Zaki Youssef : Au-delà de 2014-2015, la station balnéaire de Saidia prendra un autre visage

Zaki Youssef  : Au-delà de 2014-2015,  la station  balnéaire de Saidia prendra un autre  visage

ALM : Cela fait trois ans que vous êtes à la tête du CPT. Le développement de la station balnéaire de la ville de Saidia occupe une place importante dans votre stratégie. Seulement, il était prévu que l’activité économique dans cette station dure toute l’année mais l’on constate aujourd’hui qu’il s’agit plus d’une station fantôme qu’autre chose. Où se situe l’erreur?
Zaki Youssef : L’activité démarre plus lentement que prévu mais je reste optimiste. Avant, la région a été marginalisée, nous nous sentions honnêtement en dehors de l’espace économique. Aujourd’hui nous avons eu notre part de gâteau avec la station balnéaire de la ville de Saidia.
Je crois que cette station est une véritable locomotive de la région de Berkane puisqu’elle en fait partie. Economiquement, les retombées sont bonnes durant l’été, mais  nous avons du mal à maintenir une même cadence en dehors de la saison estivale mais il faut dire que beaucoup d’efforts restent à faire. Pour ce qui est de l’erreur commise, elle consiste en le fait de ne pas avoir mené une politique de développement de l’arrière-pays en parallèle avec la station balnéaire. Sans cela, nous ne pouvons pas atteindre nos ambitions. Je pense qu’au-delà de 2014-2015, cette station prendra un autre visage. Il y aura une amélioration totale avec les projets qui vont bientôt être réalisés. La station se dotera d’un aquapark, d’un centre sportif, d’un autre centre de conférence et connaîtra ainsi d’autres activités qui ne seront pas sans raviver cette station.

Quelles sont les niches d’investissement qu’il reste à exploiter dans la région de l’Oriental, notamment celle de Berkane?
Tout reste à exploiter. Il faut commencer par valoriser les sites, les gites, les gorges, les montagnes de Beni Znassen et les produits de terroir. L’agriculture est fortement liée au tourisme.  Nous avons une grande potentialité pour arriver à développer un tourisme durable. Ici, comme c’était le cas pour la station balnéaire de Saidia, il est aux décideurs de prendre les choses en main et de mettre les moyens nécessaires pour un développement efficace de la région afin qu’elle soit une destination à la hauteur. C’est aussi d’un effort collectif que cette région a besoin. Le privé comme le public doivent mettre la main à la pâte. A côté de cela, le tourisme cultuel est un produit très intéressant à exploiter. La zaouia Boutchichia accueille annuellement un nombre extrêmement important de visiteurs du monde entier. Il est dommage de ne pas capitaliser sur cela. D’ailleurs à l’occasion de l’Aïd Al Maoulid qui se tient en même temps que les comices de Berkane, et d’après les dernières statistiques, la totalité des hôtels à Berkane affichent complet, ceux d’Oujda et de Saidia ont un taux d’occupation important également.  
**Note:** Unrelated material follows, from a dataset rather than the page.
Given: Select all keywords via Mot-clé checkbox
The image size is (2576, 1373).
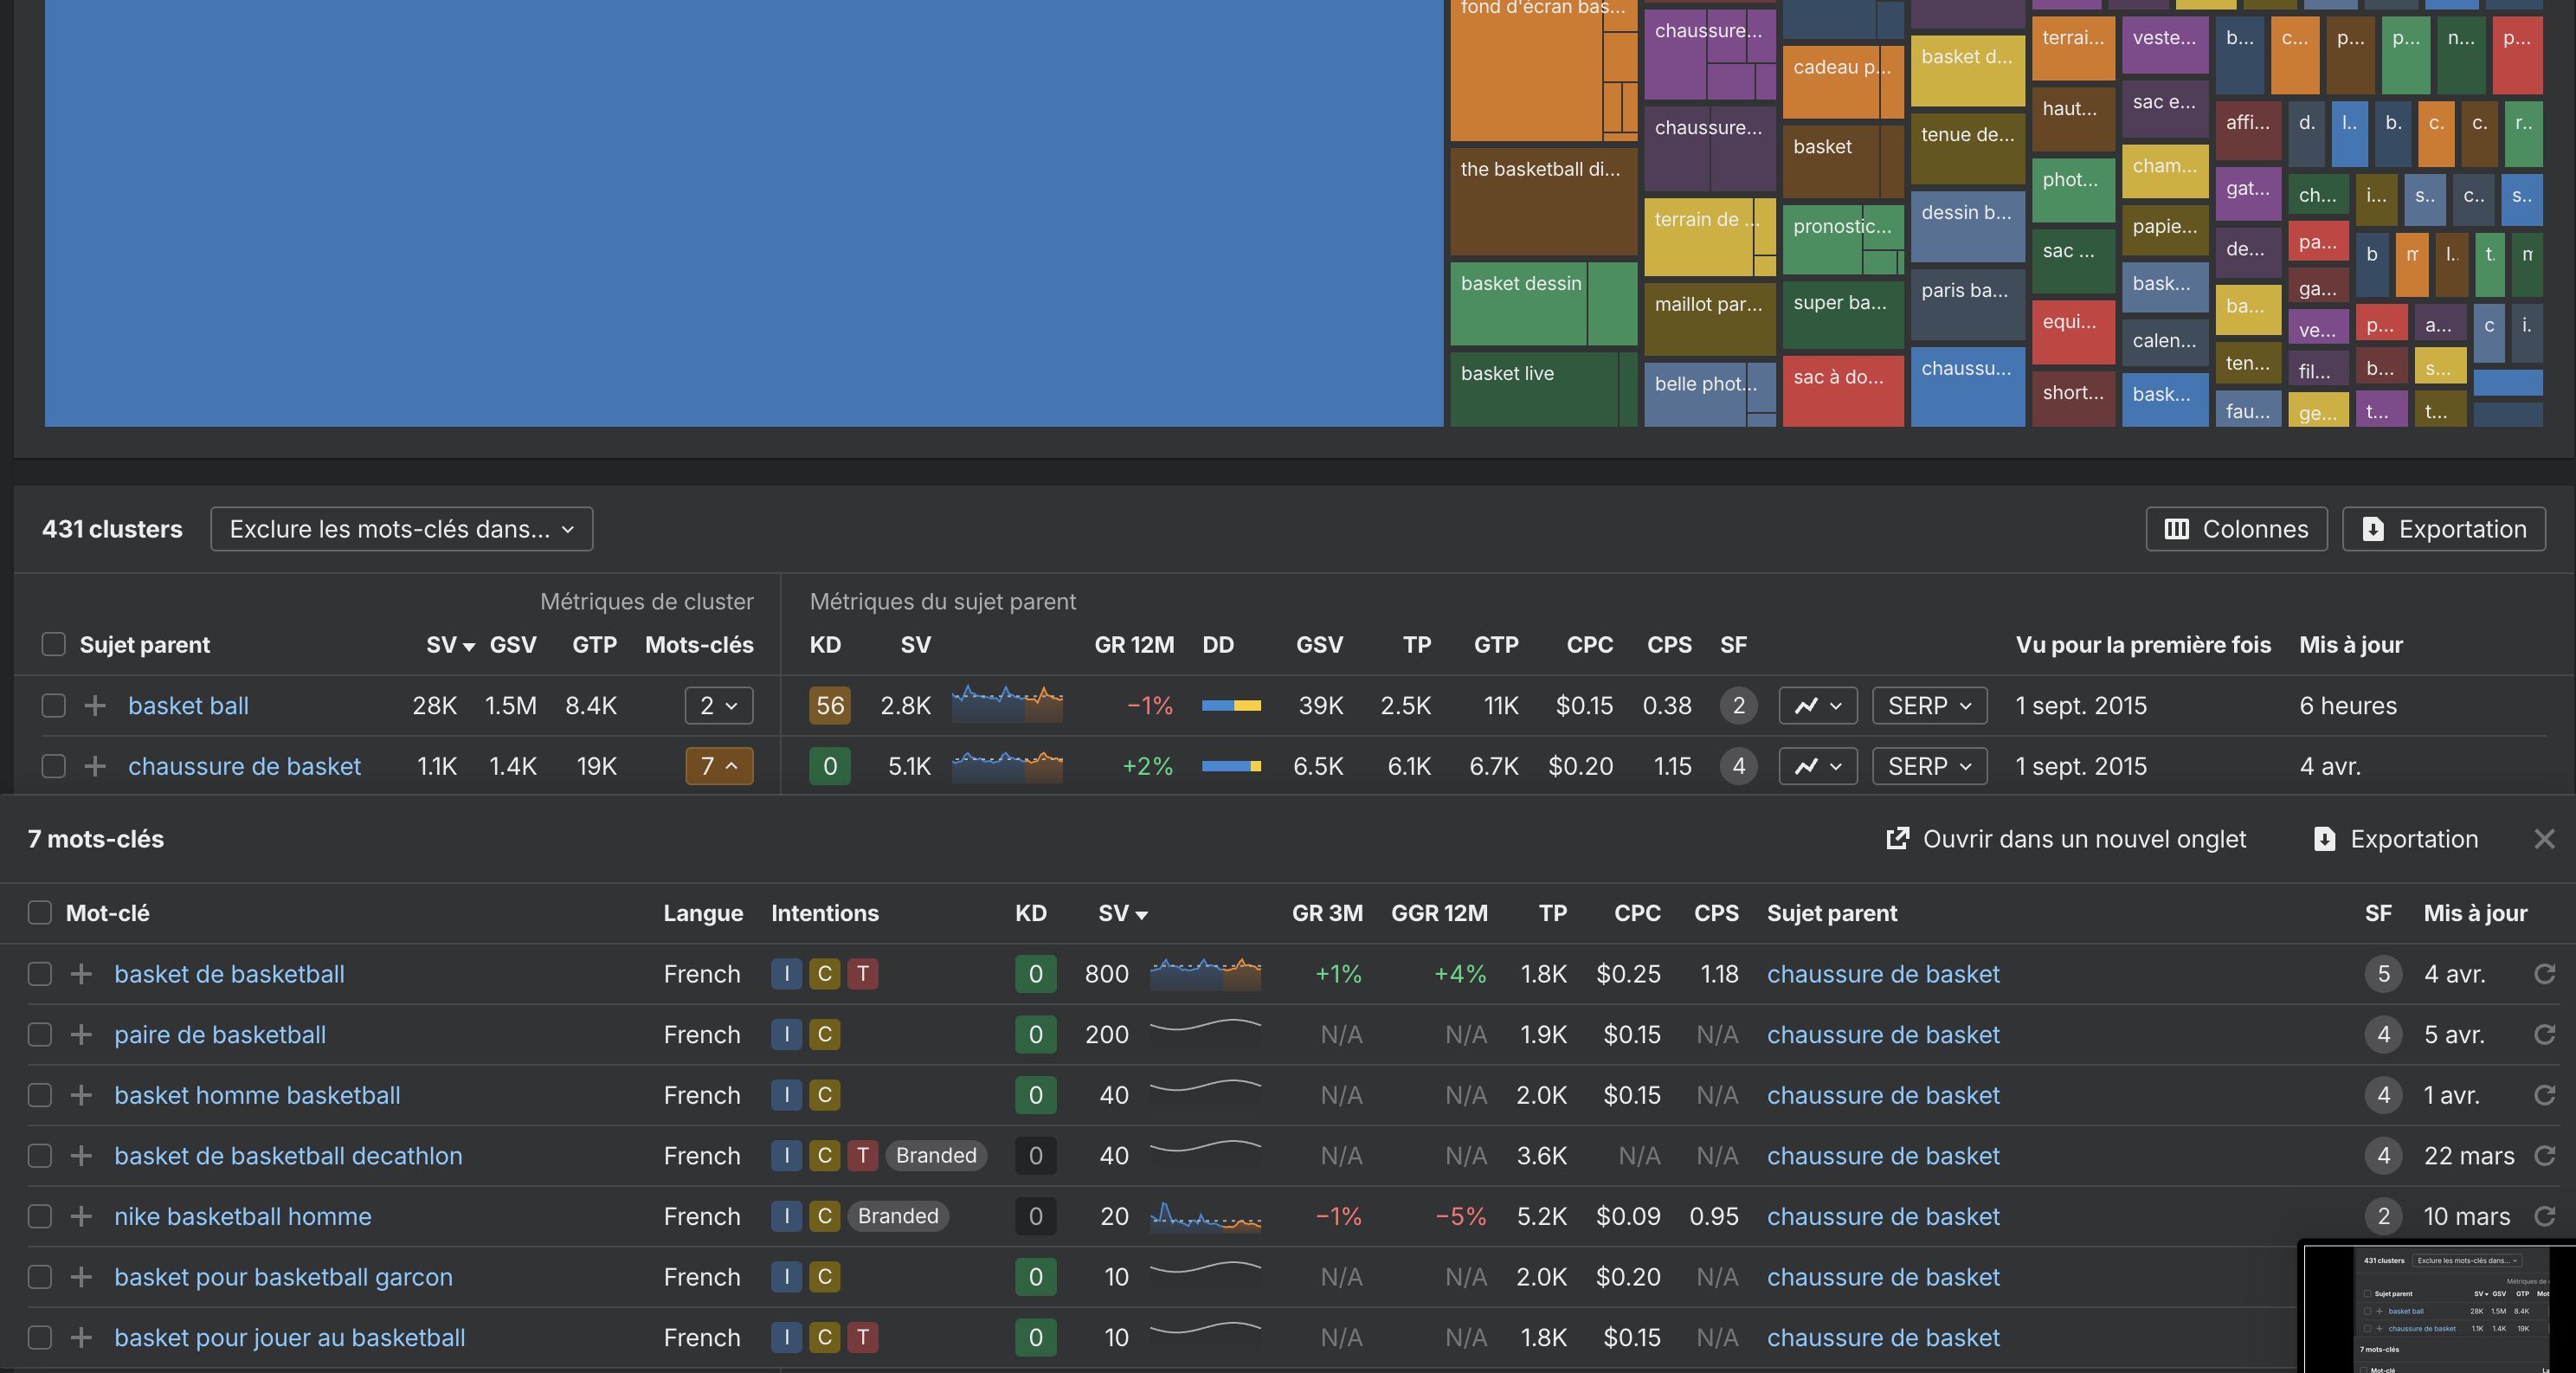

Estimez-vous que l’agropôle dont la région s’est récemment dotée a son rôle à jouer dans l’amélioration de sa dynamique?
C’est bien évidemment un grand atout pour la région. C’est un surplus qui jouera un grand rôle dans l’attraction des investisseurs étrangers. Sa proximité de la région balnéaire pourrait à long terme transformer cette dernière en une destination d’affaires également.  A l’heure actuelle, on peut dire qu’en gros, ça va mal mais je reste très optimiste. Je suis convaincu que nous ne sommes pas loin des résultats. Il suffit d’impliquer davantage les professionnels du tourisme dans tout ce qui est décisionnel. Chose qui manque énormément.

Est-ce qu’on manque de professionnels et de compétences pour ce qui est du tourisme?
A vrai dire, nous n’avons pas besoin de main-d’œuvre en quantité. C’est la qualité des prestations qui manque aujourd’hui. L’obstacle qui se pose également est le fait que l’on ne peut pas se permettre de former le personnel, surtout à Saidia, alors que les établissements touristiques n’ouvrent pas leurs portes tout au long de l’année. Nous avons besoin d’accompagner le personnel d’une formation continue, chose qui est difficile à réaliser quand l’activité en soi est temporaire.